> _THE TASK_:
Lines with "screenshot": state how many there are in the records below, and nothing else.

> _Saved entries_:

---------------

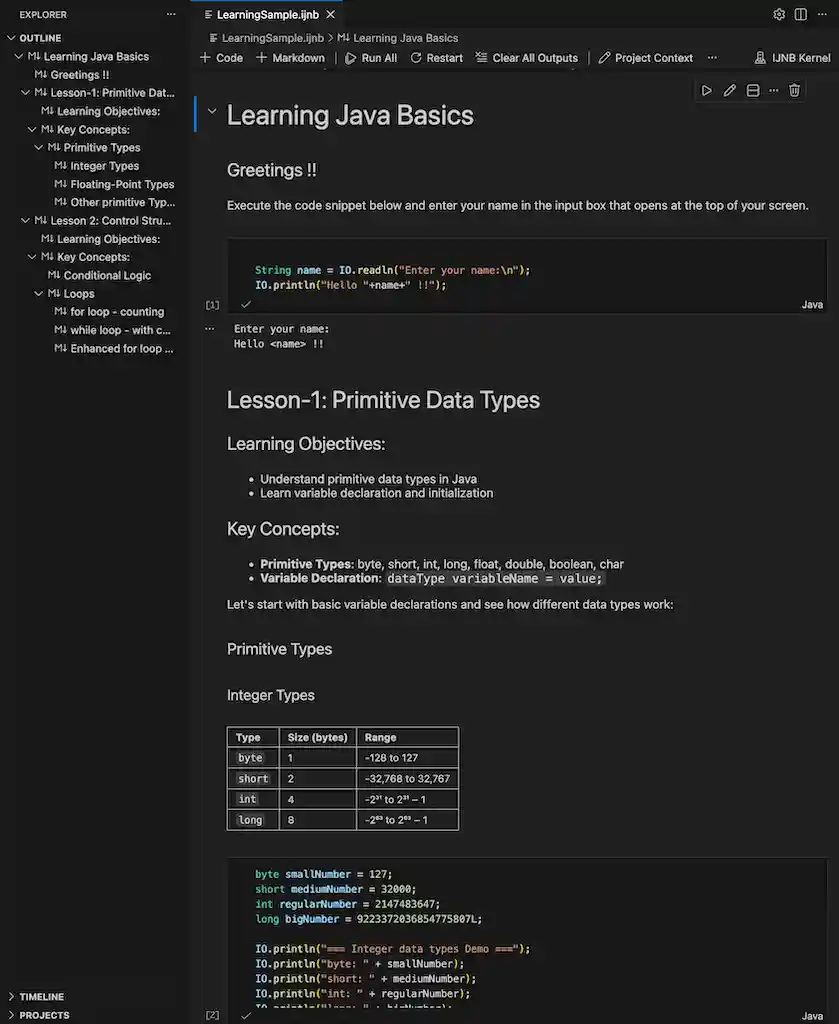Image resolution: width=839 pixels, height=1024 pixels.
Task: Add a new cell with + Code
Action: pyautogui.click(x=219, y=57)
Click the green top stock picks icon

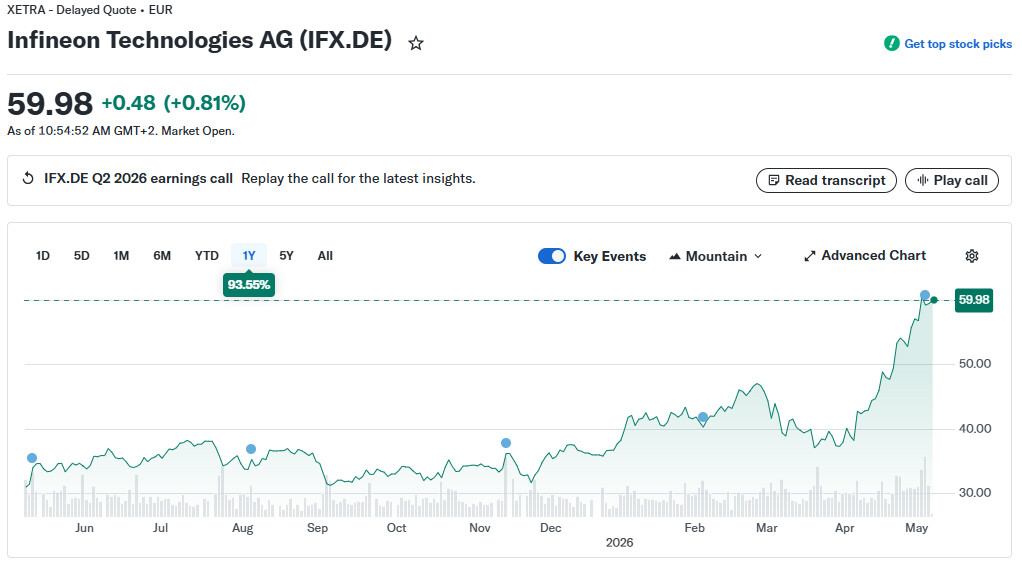point(891,44)
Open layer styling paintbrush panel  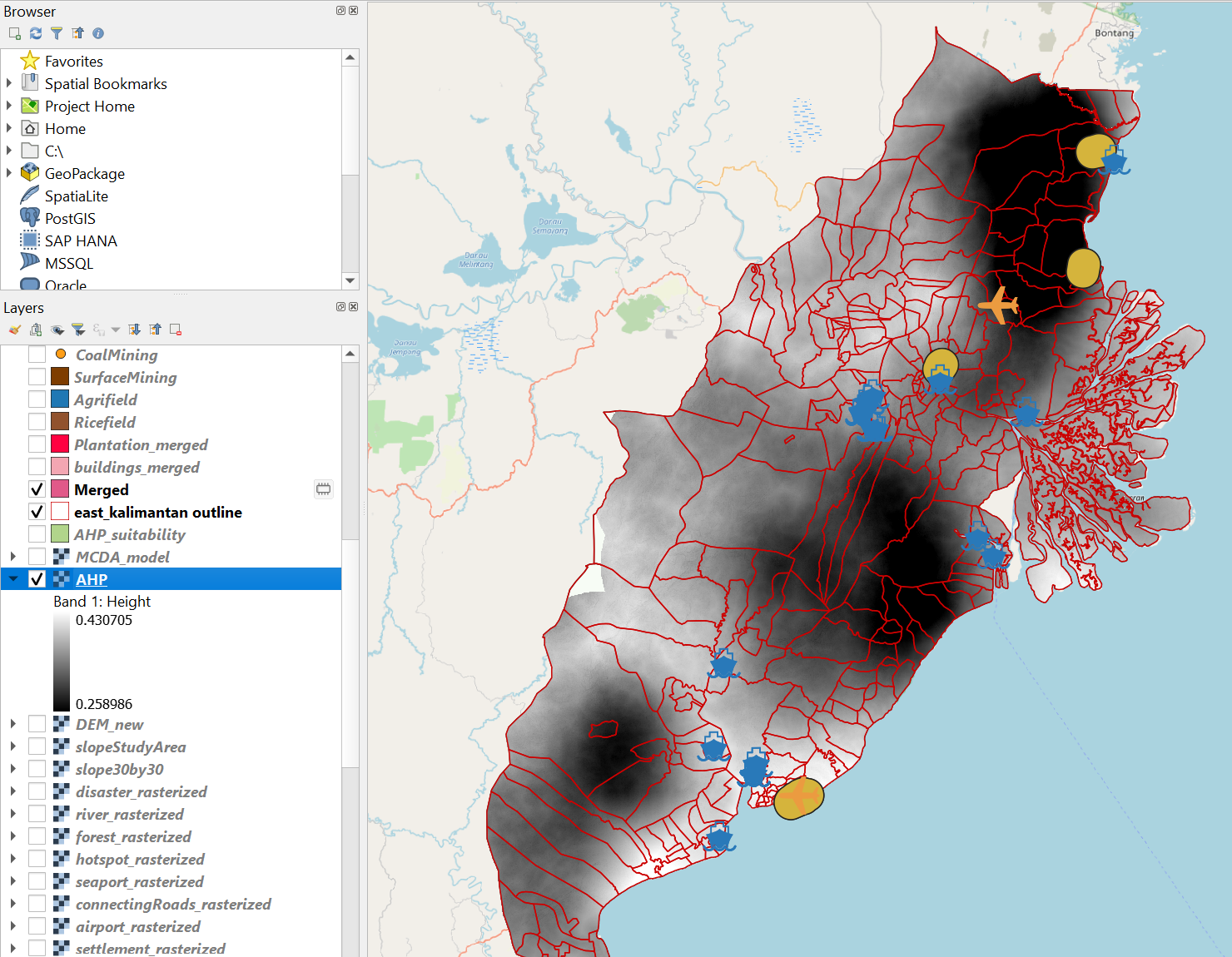14,330

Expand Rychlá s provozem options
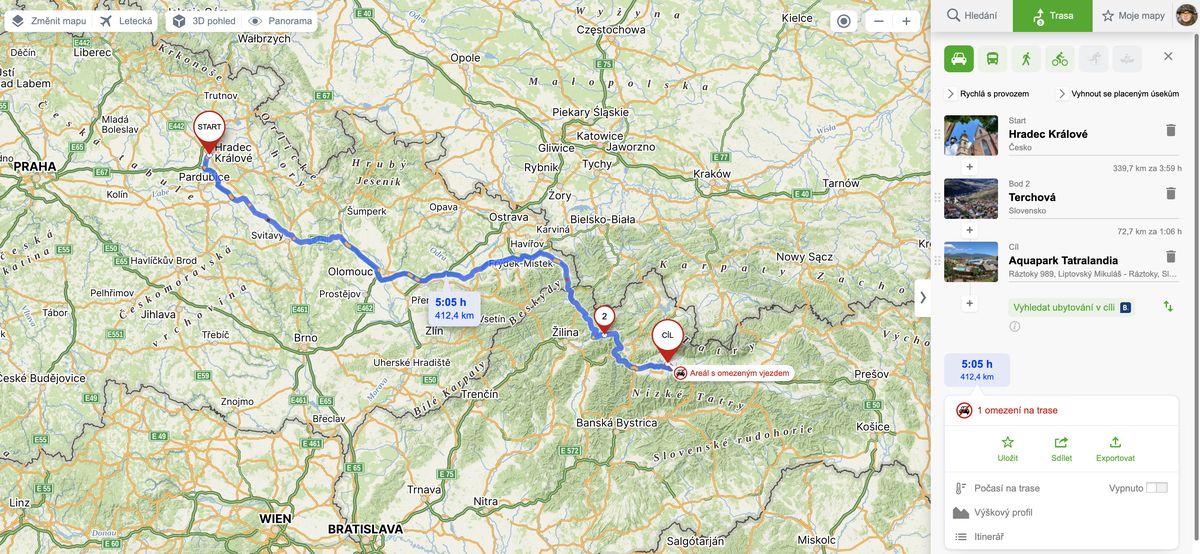point(988,94)
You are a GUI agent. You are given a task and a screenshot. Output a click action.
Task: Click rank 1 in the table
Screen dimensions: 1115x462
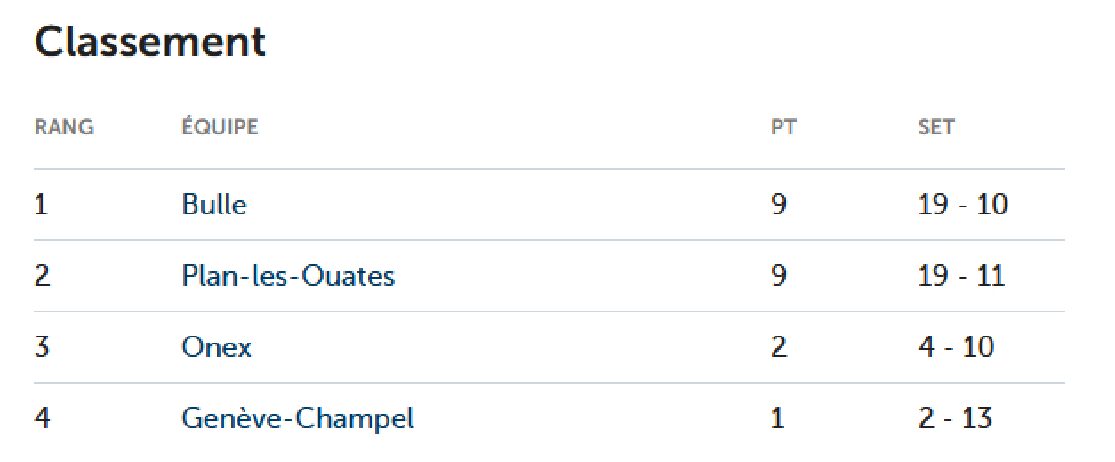click(41, 205)
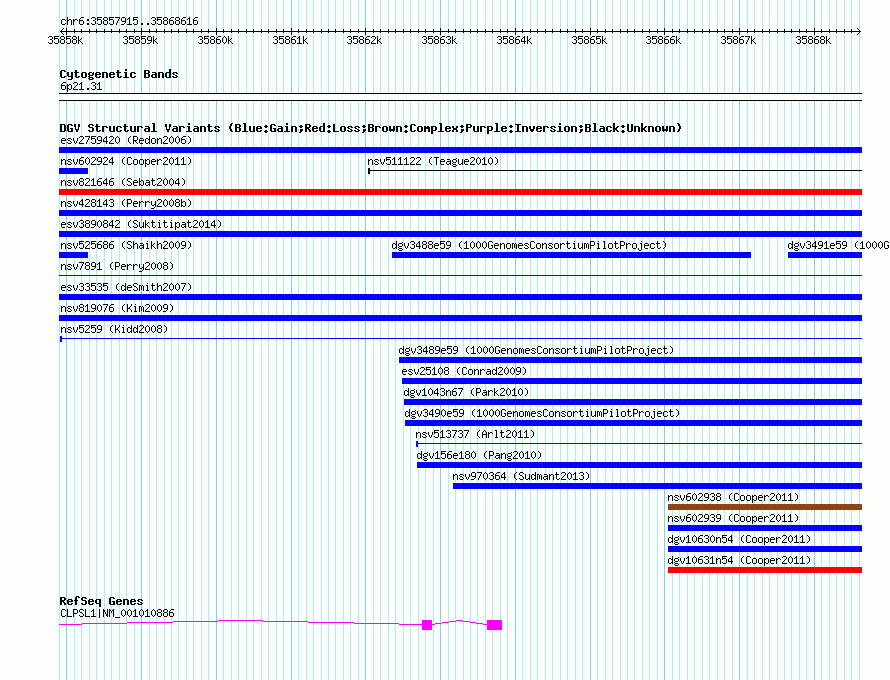Screen dimensions: 890x680
Task: Click the esv33535 (deSmith2007) variant label
Action: (126, 287)
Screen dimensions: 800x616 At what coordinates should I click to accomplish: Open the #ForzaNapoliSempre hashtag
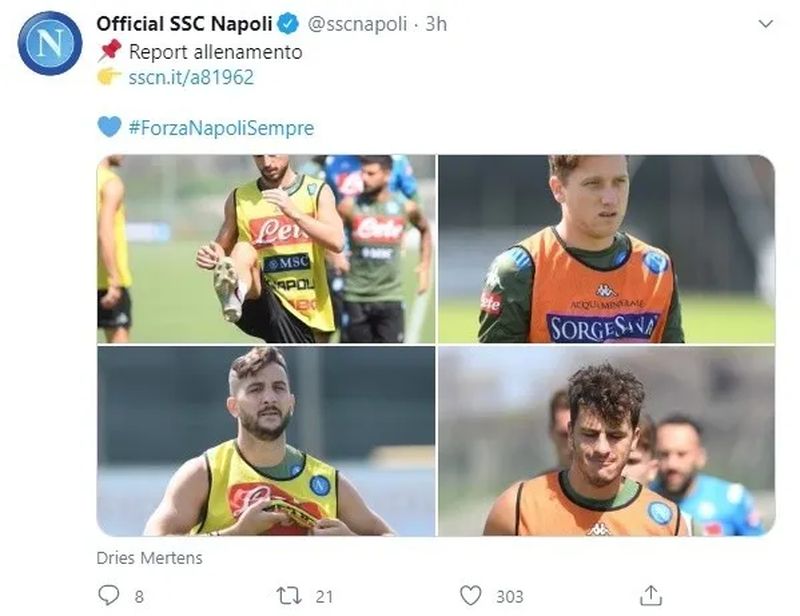221,128
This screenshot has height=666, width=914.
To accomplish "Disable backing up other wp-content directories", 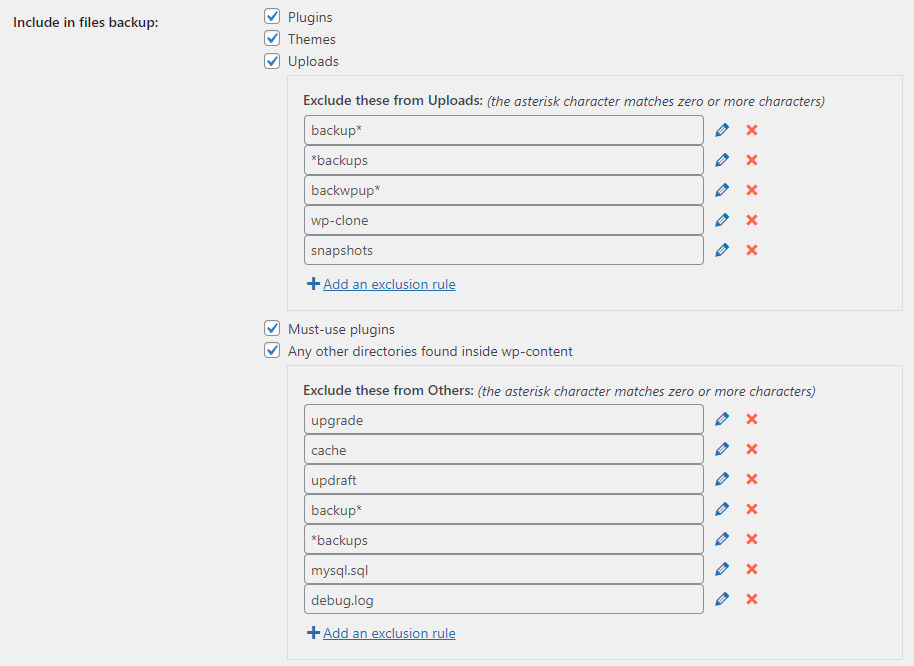I will click(x=272, y=350).
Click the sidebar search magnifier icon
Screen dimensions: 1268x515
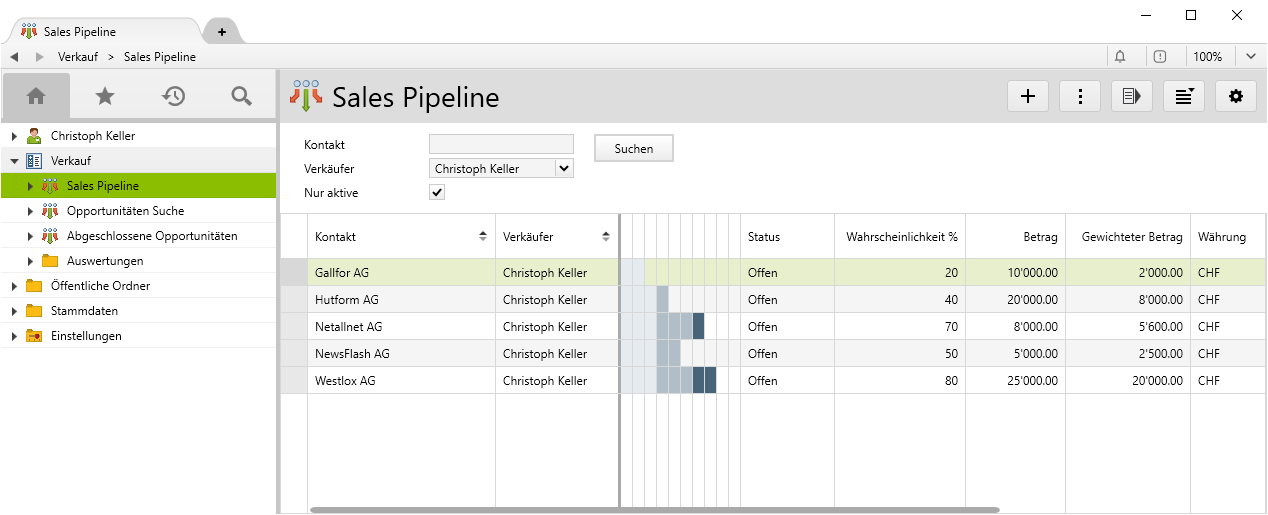[241, 96]
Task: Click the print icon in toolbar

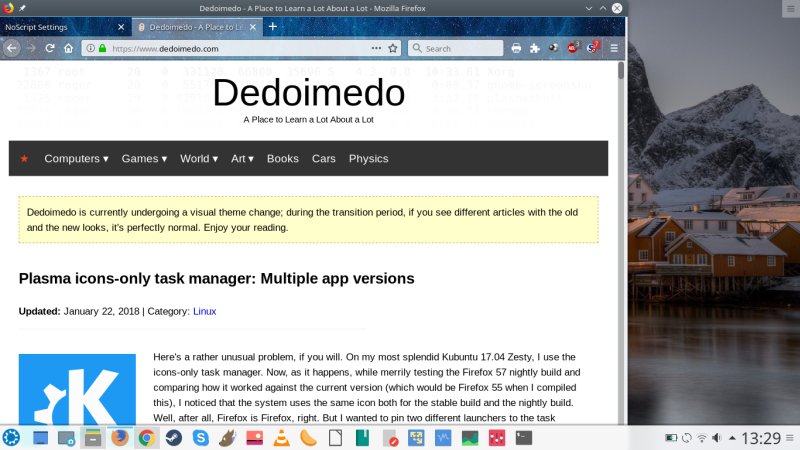Action: (x=516, y=48)
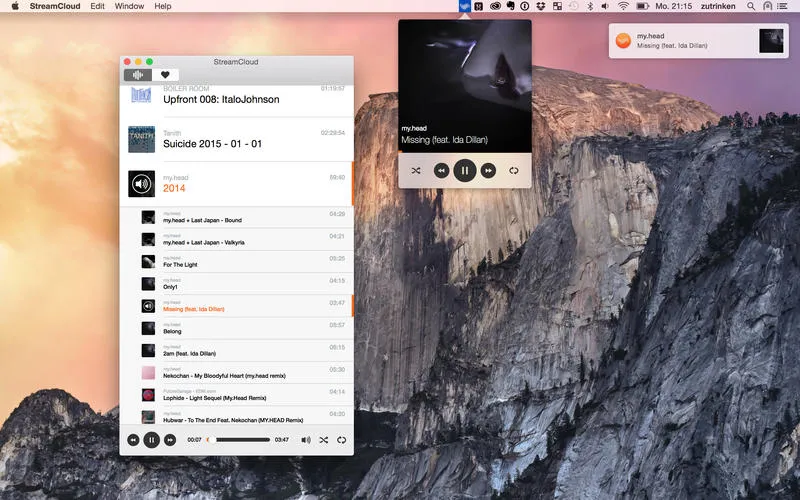Enable repeat in the mini player
800x500 pixels.
514,171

---------------

> _RESULT OF THE TASK_:
2